Das Europe Museum Project ist eine von Andreas Schlothauer initiierte (und finanzierte), zusammen mit Audrey Peraldi und Martin Schultz durchgeführte Bestandsaufnahme europäischer ethnografischer Museen, die entweder in den letzten Jahren Umstrukturierungen abgeschlossen haben oder derzeit Maßnahmen durchführen. Dafür werden insgesamt 29 Museen in 10 Ländern (eine Übersicht gibt es hier) untersucht, jeweils durch:

  • Standardisiertes Interview mit dem Träger des Museums (ca. 30-60 Minuten);
  • Standardisiertes Interview mit den Museumsdirektoren (ca. 45-60 Minuten);
  • Analyse veröffentlichten Materials ergänzt durch schriftliche Fragen (Fallstudien);
  • Analyse der Ausstellung sowie Arbeit in Depot und Archiv (mehrtägige Aufenthalte).

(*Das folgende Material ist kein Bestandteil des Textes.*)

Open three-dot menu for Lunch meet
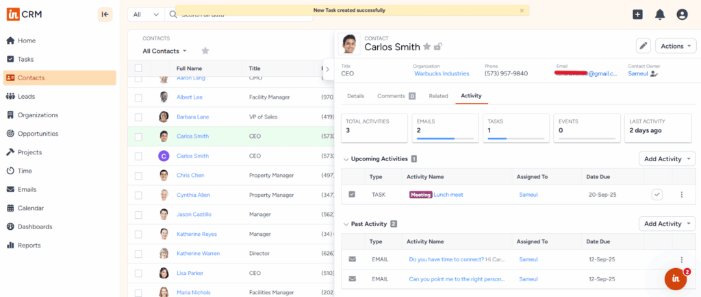The image size is (701, 297). pyautogui.click(x=681, y=195)
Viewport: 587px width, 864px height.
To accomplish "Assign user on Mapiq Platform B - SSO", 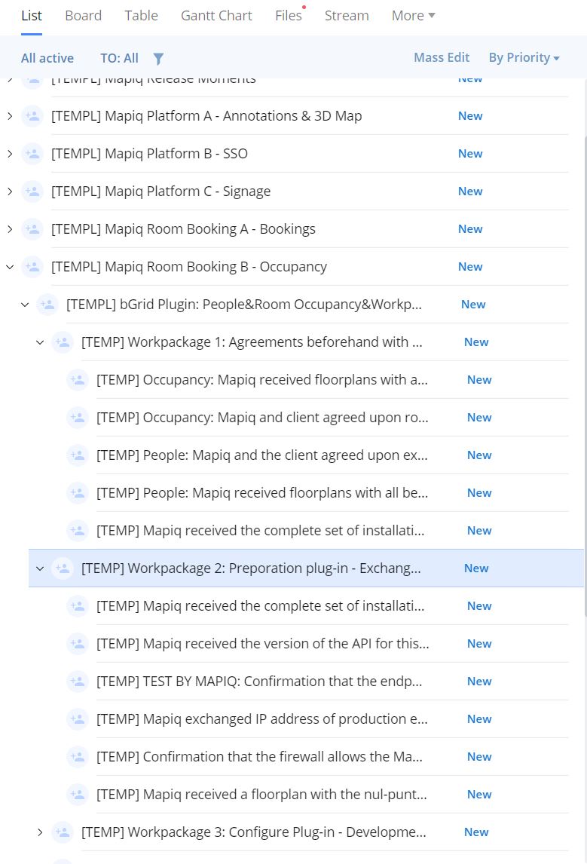I will [x=32, y=154].
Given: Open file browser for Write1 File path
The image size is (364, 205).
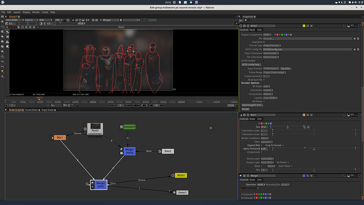Looking at the screenshot, I should [355, 39].
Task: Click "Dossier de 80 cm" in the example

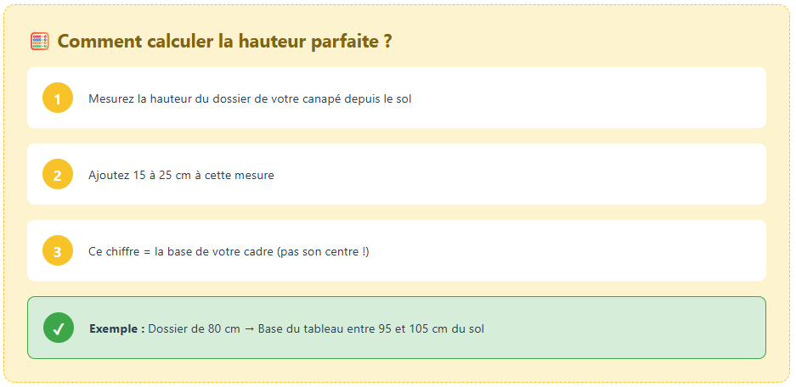Action: coord(195,328)
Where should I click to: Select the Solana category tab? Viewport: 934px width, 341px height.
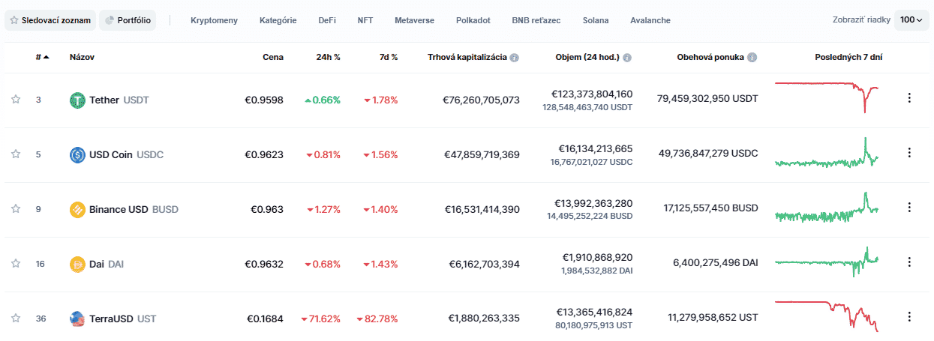(x=596, y=20)
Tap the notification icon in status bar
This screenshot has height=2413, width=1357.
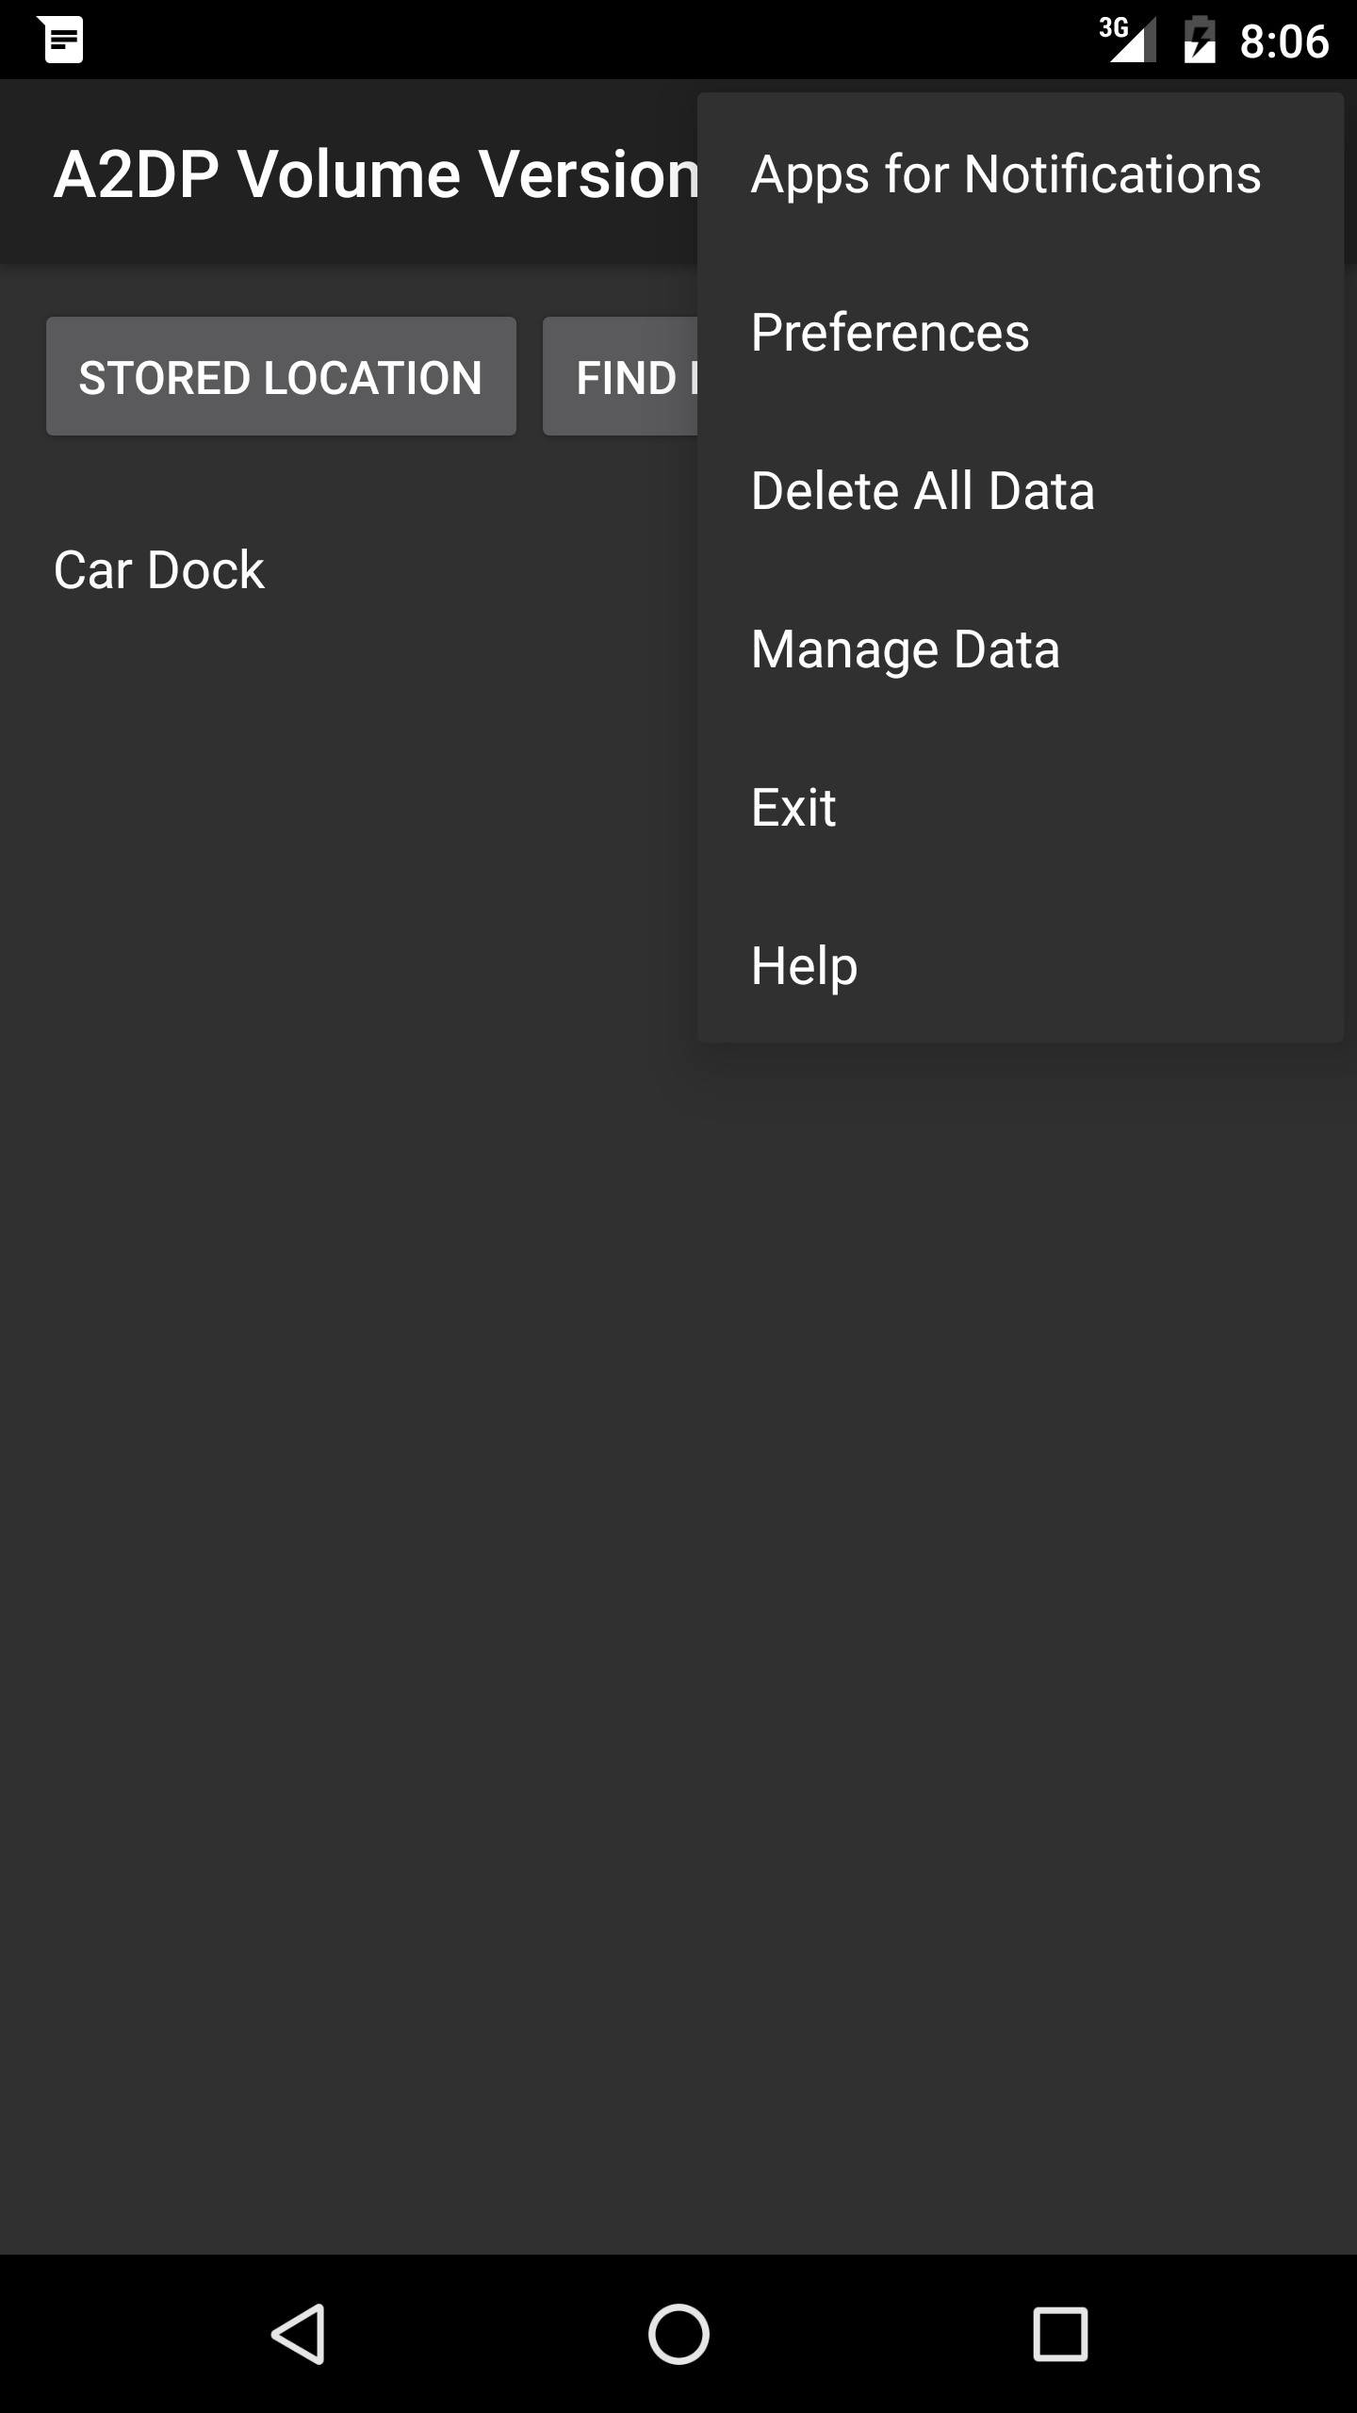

Gemeinsamer Projektbeginn war Januar 2015. Damit dieser systematische Vergleich europäischer Museen die öffentliche Diskussion unterschiedlicher Lösungen ermöglichen kann, erscheinen Artikel in der Zeitschrift Kunst&Kontext, wird auf der Internetseite des Projekts die Arbeit fortlaufend dokumentiert und ist für 2017 ein Buch geplant. Auf der Website finden sich derzeit (4.8.2015) Berichte zum Musée d'ethnographie de Genève und zum Historischen und Völkerkundemuseum St. Gallen.